In an effort to change the image of Port Moresby as a dangerous, crime ridden city, there has been a concerted effort to address crime by various agencies.  This paper presents initiatives from Port Moresby that could be termed crime prevention. More specifically I will discuss efforts to address crime prevention by different stakeholders within the cityscape. This includes the National District Commission, international development agencies and local networks such as Human Rights Defenders. It seeks to contribute to the discourse on crime prevention by presenting and discussing how crime prevention can and could look like in a growing city such as Port Moresby.

“Kill all the sorcerers:” The interconnections between sorcery, violence, war and peace in Bougainville

Miranda Forsyth

Recent fieldwork into sorcery accusations and related violence in Bougainville, Papua New Guinea, revealed that many see the violence as linked to experiences during Bougainville’s long civil war, fought almost two decades earlier.  This paper discusses the nature and strengths of these connections between war and peace, exploring how wartime experiences legitimated such violence and how this violence has continued in the absence of strong peacetime institutions of health, education and justice.  Drawing on Braithwaite and D’Costa’s framework of cascades of violence, it also tracks the ways in which sorcery discourses, practices and beliefs cascade to war, playing a variety of roles such as triggering local conflict, legitimating the elimination of unwanted individuals, increasing insecurity and acting as tools of both psychological and spiritual warfare.  Methodological issues raised by the study of violence driven by magical or spiritual worldviews will also be discussed.

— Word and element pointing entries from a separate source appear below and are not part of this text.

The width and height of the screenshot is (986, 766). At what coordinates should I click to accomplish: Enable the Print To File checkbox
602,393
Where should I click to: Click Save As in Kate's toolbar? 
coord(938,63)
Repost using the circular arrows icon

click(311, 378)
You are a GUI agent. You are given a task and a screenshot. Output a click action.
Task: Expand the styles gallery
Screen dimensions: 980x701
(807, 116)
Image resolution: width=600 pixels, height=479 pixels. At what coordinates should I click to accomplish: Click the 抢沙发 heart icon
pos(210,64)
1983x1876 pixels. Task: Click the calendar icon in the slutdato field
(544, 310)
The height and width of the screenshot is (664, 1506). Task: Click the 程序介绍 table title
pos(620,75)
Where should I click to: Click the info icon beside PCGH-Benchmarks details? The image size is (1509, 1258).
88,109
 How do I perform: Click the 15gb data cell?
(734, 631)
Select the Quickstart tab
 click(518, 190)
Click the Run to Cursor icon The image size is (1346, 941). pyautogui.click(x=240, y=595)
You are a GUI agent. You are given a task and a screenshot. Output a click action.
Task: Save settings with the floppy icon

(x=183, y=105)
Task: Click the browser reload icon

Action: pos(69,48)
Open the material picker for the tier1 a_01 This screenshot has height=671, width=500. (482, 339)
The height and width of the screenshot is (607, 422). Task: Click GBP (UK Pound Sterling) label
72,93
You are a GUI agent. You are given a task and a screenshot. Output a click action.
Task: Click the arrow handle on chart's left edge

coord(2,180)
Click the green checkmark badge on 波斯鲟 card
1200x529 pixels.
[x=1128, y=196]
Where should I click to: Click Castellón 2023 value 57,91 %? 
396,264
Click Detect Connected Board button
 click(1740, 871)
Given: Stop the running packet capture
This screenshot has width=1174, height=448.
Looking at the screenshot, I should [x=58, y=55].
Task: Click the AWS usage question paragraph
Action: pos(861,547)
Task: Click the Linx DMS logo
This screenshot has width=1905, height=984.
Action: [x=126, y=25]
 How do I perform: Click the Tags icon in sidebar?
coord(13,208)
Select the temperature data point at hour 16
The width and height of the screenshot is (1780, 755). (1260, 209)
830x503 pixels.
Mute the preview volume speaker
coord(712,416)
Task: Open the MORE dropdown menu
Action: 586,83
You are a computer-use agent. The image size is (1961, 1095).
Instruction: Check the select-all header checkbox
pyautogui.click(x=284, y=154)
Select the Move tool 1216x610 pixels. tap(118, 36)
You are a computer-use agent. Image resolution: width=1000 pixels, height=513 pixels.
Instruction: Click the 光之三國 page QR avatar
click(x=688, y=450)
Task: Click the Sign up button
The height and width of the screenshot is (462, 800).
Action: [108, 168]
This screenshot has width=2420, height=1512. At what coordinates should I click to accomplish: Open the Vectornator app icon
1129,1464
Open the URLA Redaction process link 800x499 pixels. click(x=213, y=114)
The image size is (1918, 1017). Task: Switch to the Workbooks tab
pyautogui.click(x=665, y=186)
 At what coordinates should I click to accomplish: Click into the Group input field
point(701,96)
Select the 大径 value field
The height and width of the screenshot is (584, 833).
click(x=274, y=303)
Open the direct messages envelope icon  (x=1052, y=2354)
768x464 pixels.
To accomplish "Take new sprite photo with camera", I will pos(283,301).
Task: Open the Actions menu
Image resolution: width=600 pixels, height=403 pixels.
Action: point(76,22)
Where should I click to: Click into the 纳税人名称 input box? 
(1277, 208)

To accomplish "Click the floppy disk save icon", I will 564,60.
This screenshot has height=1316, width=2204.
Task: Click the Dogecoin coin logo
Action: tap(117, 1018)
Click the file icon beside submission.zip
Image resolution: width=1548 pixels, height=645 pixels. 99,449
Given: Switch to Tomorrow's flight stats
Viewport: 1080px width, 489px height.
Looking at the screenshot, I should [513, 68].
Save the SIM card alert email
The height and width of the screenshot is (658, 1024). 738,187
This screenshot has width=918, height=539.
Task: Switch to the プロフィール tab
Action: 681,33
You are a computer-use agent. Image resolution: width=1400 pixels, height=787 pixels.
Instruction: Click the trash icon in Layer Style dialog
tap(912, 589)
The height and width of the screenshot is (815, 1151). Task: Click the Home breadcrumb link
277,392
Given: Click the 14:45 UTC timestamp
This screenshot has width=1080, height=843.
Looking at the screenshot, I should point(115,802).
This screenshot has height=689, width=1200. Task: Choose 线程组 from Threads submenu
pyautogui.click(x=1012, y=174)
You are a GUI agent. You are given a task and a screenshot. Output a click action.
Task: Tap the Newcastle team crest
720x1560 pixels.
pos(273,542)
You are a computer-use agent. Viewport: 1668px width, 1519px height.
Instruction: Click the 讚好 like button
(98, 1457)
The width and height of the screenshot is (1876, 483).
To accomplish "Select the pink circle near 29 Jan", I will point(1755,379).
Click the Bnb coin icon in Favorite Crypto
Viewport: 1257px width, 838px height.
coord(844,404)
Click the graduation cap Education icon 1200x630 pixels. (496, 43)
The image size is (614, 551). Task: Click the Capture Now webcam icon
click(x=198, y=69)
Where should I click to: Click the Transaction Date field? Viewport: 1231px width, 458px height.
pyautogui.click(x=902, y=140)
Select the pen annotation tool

Access to Justice in rural Vanuatu Communities Initiative

Beverleigh Kanas Joshua, Senior Magistrate and Chief Nipiko

This paper describes an initiative led by the author, a Senior Magistrate in Vanuatu, to work with chiefs to improve justice outcomes within communities on the island of Tanna.  Vanuatu is a deeply plural society in which many of the justice needs of the population are met by the customary justice system (“kastom”).  This paper describes the background to the initiative, its initial reception by the communities involved and the methods used.  It also describes some of the main challenges and initial findings from the first stage of implementation.  These findings includes the important realisation that chiefs cannot work in isolation. The role they play in the communities is important to maintain peace but they also must make decisions that comply with the law in order for trust and respect to be restored, and this is a particular challenge in regard to cases involving women and girls. This points to the need for some sort of jurisdiction that will guide them to make decisions that accommodate and consider the needs of women and children and allow them to be better protected. The informal system of kastom governance can be better utilized by victims in the communities to access justice if the chiefs are equipped with the right knowledge.


Biography:

Miranda Forsyth is an Associate Professor at RegNet School of Regulation and Global Governance, College of Asia & the Pacific at the Australian National University.